Expression générique et titre d’ouvrage

Publication

ISABELLE WEKSTEIN

De plus en plus d’auteurs déposent le titre d’une œuvre en tant que marque. Rappelons que le titre bénéficie d’une protection spécifique en droit d’auteur. L’article 112-4 alinéa 1er du CPI dispose ainsi que « le titre d’une œuvre de l’esprit, dès lors qu’il présente un caractère original, est protégé comme l’œuvre elle-même ». L’originalité peut résulter d’une réunion insolite de termes courants (exemple du titre Des poissons et des hommes reconnu comme original) mais la réunion insolite de termes n’est pas nécessaire. L’alinéa 2 de l’article 112-4 précité accorde une autre protection dès lors que le titre d’une œuvre nouvelle de genre identique crée un risque de confusion avec l’œuvre antérieure dans l’esprit du public.

Données:
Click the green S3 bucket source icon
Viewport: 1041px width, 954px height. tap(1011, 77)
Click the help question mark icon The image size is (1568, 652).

Consigne 1: Relevez les noms communs différents qui figurent dans la citation entre guillemets de l'extrait sur le titre d'une œuvre.
Consigne 2: Poursuivez l'extrait sur le titre d'une œuvre après sa dernière phrase.
Les lignes forment un matériau à part, distinct de l'extrait sur le titre d'une œuvre.

Réponse 1: titre, œuvre, esprit, caractère

Réponse 2:
Une protection complémentaire est ainsi accordée sur le terrain de la concurrence déloyale. Troisième forme de protection : celle instaurée par le droit des marques. L’intitulé de l’ouvrage est alors déposé afin de désigner certains produits tels qu’une collection de livres ou bien encore une revue. Néanmoins, cette protection n’est pas absolue et le Code de la propriété intellectuelle exige que le titre déposé soit distinctif. Selon l’article 711-2 du CPI, sont dépourvus de ce caractère « […] les signes ou dénominations qui, dans le langage courant ou professionnel, sont exclusivement la désignation nécessaire, générique ou usuelle du produit ou du service ».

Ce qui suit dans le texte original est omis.